> **Problems and tasks**
a: Name every country, region, or union that the passage on EU pension fund reforms refers to with a noun. Count the European Union and its abbreviation EU as one entry, and leave out adjectives such as "Spanish" and "British."
b: Reproduce the passage on EU pension fund reforms verbatim, from "The European Union" up to and including "in unlisted investments.".

> **Passage provided**
** begin **
The European Union is considering reforms to pension fund regulations that could reduce the amount of money invested by pension funds in unlisted investments.
The Spanish proposals, based on the 'prudent person principle', the mainstay of investment policy in the US and UK, would encourage managers to make investments in all asset classes so long as they hold a diversified portfolio and manage it prudently. In addition, it is proposed that there would be a cap on investments in alternative investments in order to lower exposure to an unregulated sector. Such reforms would reassure a number of EU countries that wish to see greater protection for investors and pensioners.
According to John Mackie, chief executive of the British Venture Capital Association, the proposals could jeopardise the enterprise economy currently being promoted by the EU. “These proposals come at a time when we are looking to continue the increase in alternative investments in Europe. They would send Europe in completely the opposite direction of trying to further the enterprise economy.”
** end **
> **Stored data**
** begin **
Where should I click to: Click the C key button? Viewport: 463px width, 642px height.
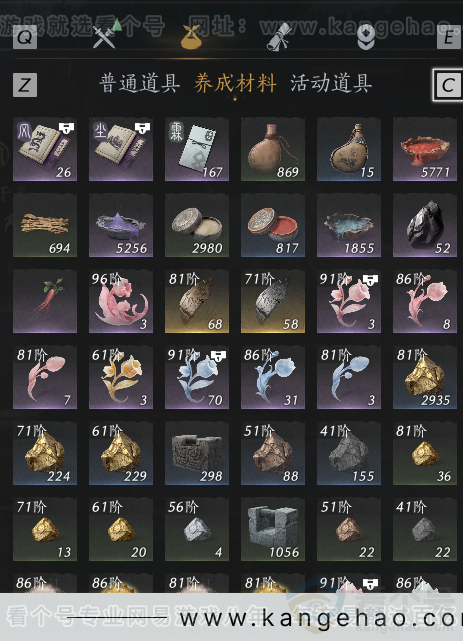447,85
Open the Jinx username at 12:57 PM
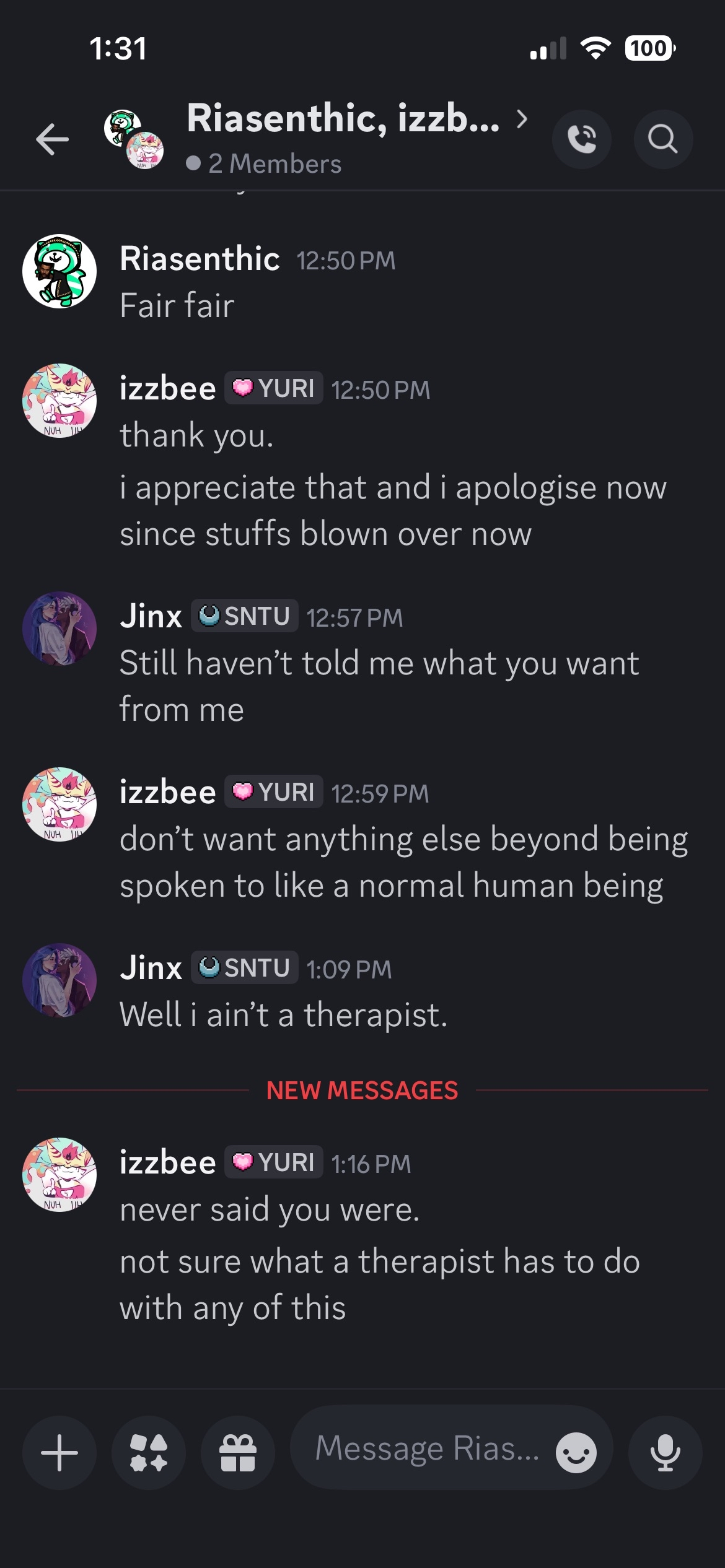 tap(151, 616)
** end **
> **Results by task**
a: European Union (EU), US, UK, Europe

b:
The European Union is considering reforms to pension fund regulations that could reduce the amount of money invested by pension funds in unlisted investments.